_TASK REQUIREMENTS_
Write the lines of the data below as a numbered list, skipping any blank lines and leaving out the pictures.

_THE INPUT_
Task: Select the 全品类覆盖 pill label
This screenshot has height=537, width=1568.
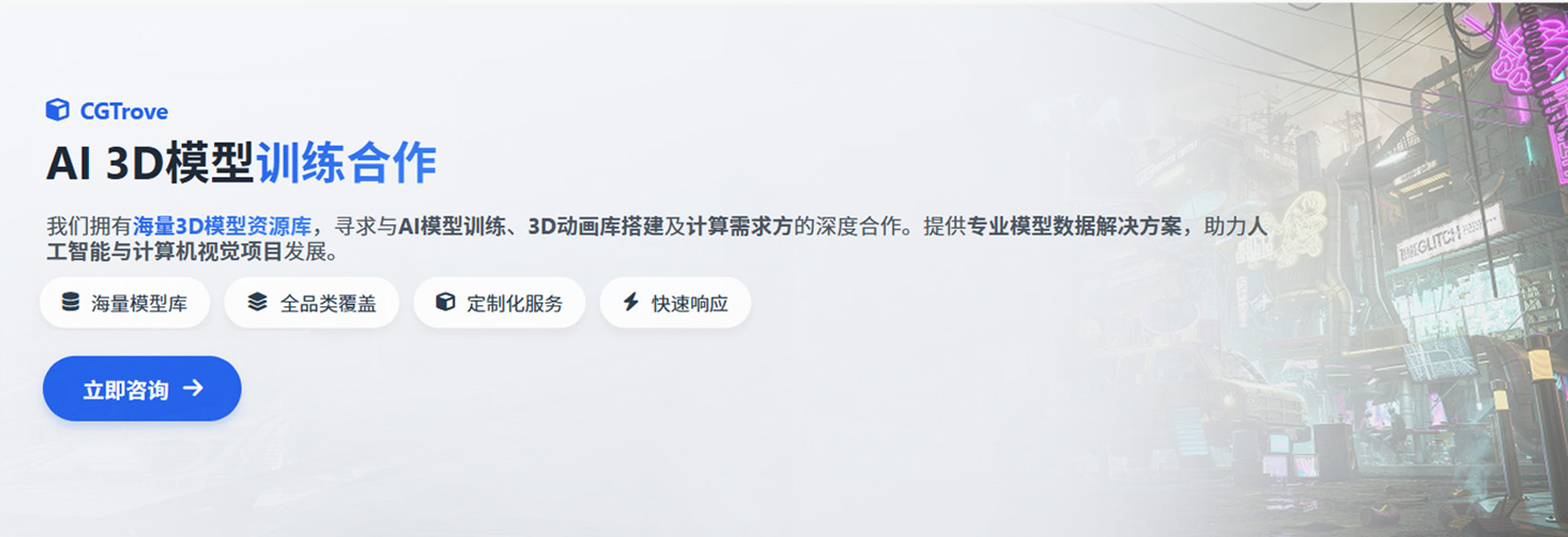Action: click(328, 304)
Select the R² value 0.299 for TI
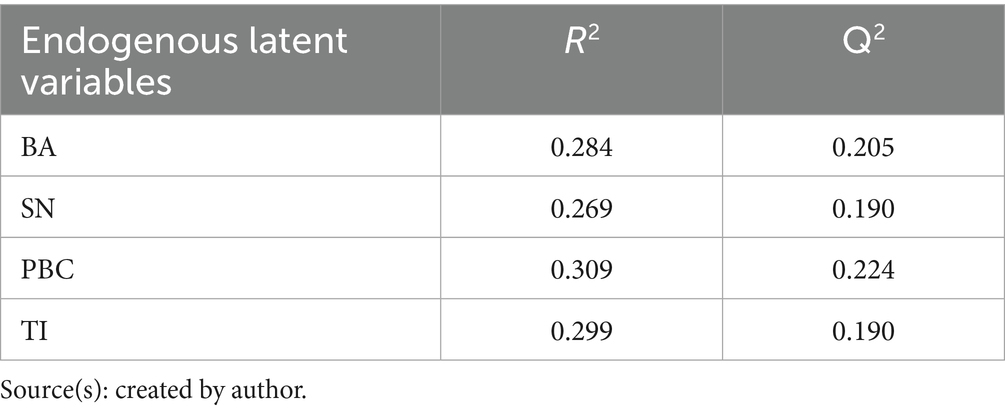The width and height of the screenshot is (1005, 412). coord(581,331)
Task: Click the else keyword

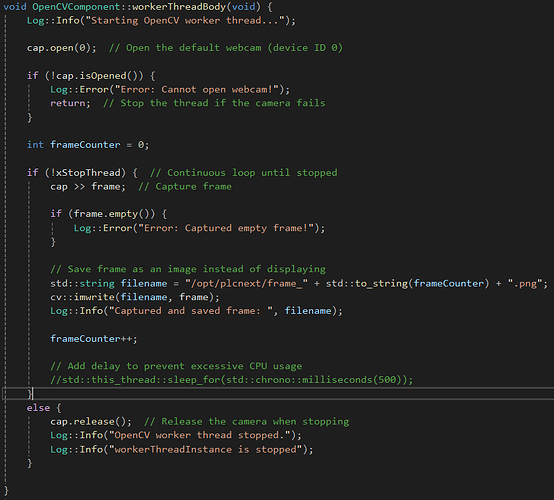Action: pos(38,408)
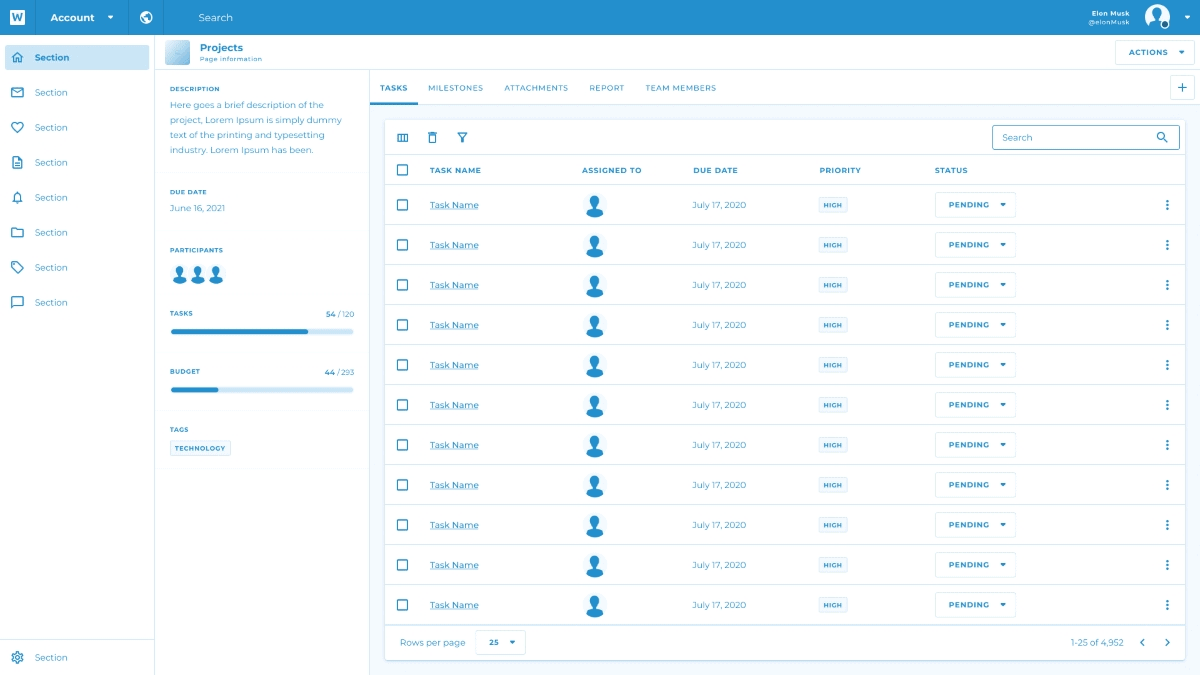Open the filter funnel icon
The image size is (1200, 675).
[x=462, y=138]
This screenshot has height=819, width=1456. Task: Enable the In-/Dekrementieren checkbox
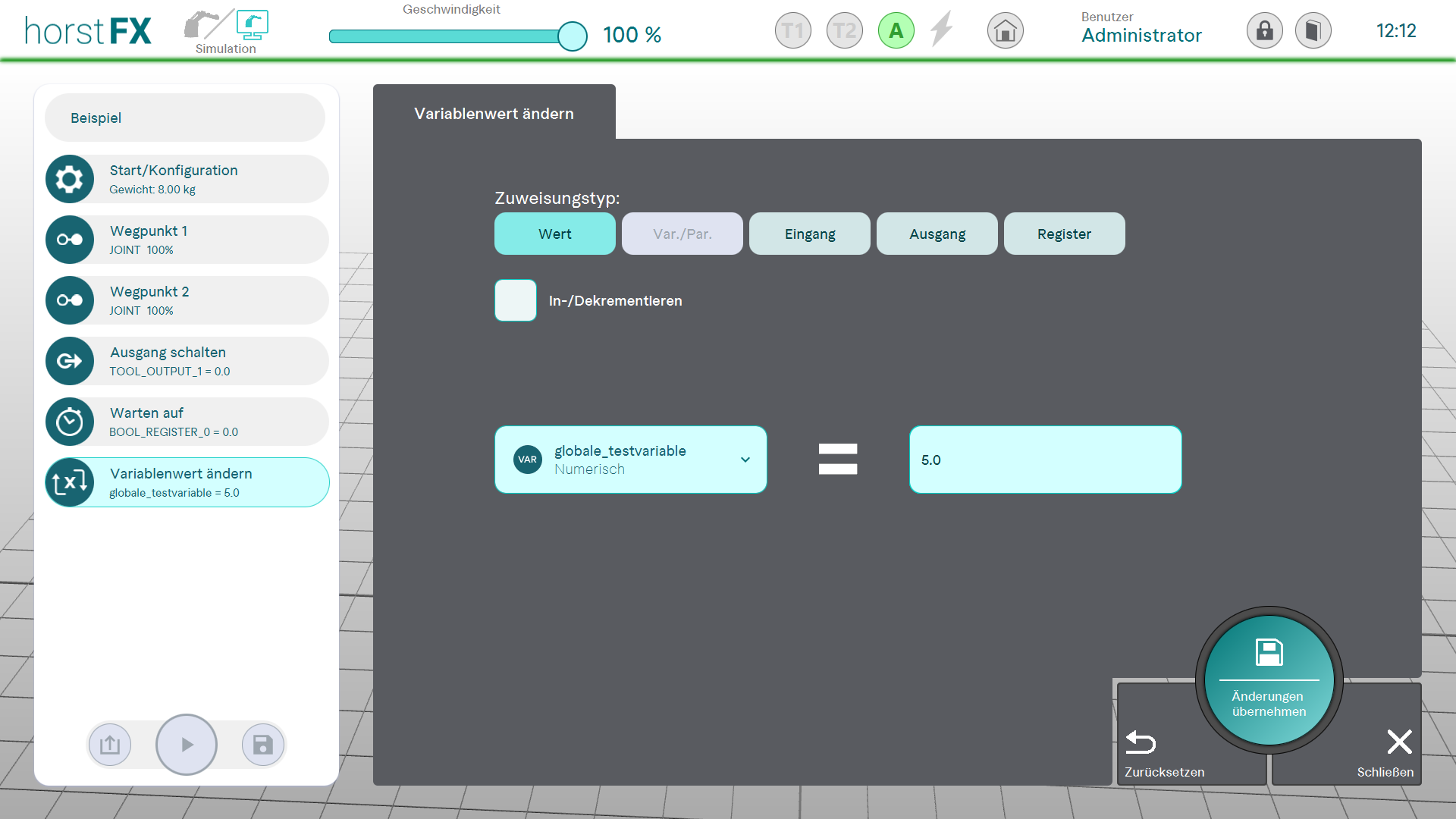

_RESPONSE TO THIS EXERCISE_
1. Task: Select the 全品类覆盖 pill label
2. This screenshot has height=537, width=1568.
3. Action: click(328, 304)
4. Select the R² value 0.299 for TI
5. The width and height of the screenshot is (1005, 412). coord(581,331)
6. Task: Click the else keyword
7. Action: pos(38,408)
8. Open the filter funnel icon
9. The image size is (1200, 675).
10. [x=462, y=138]
11. This screenshot has height=819, width=1456. Task: Enable the In-/Dekrementieren checkbox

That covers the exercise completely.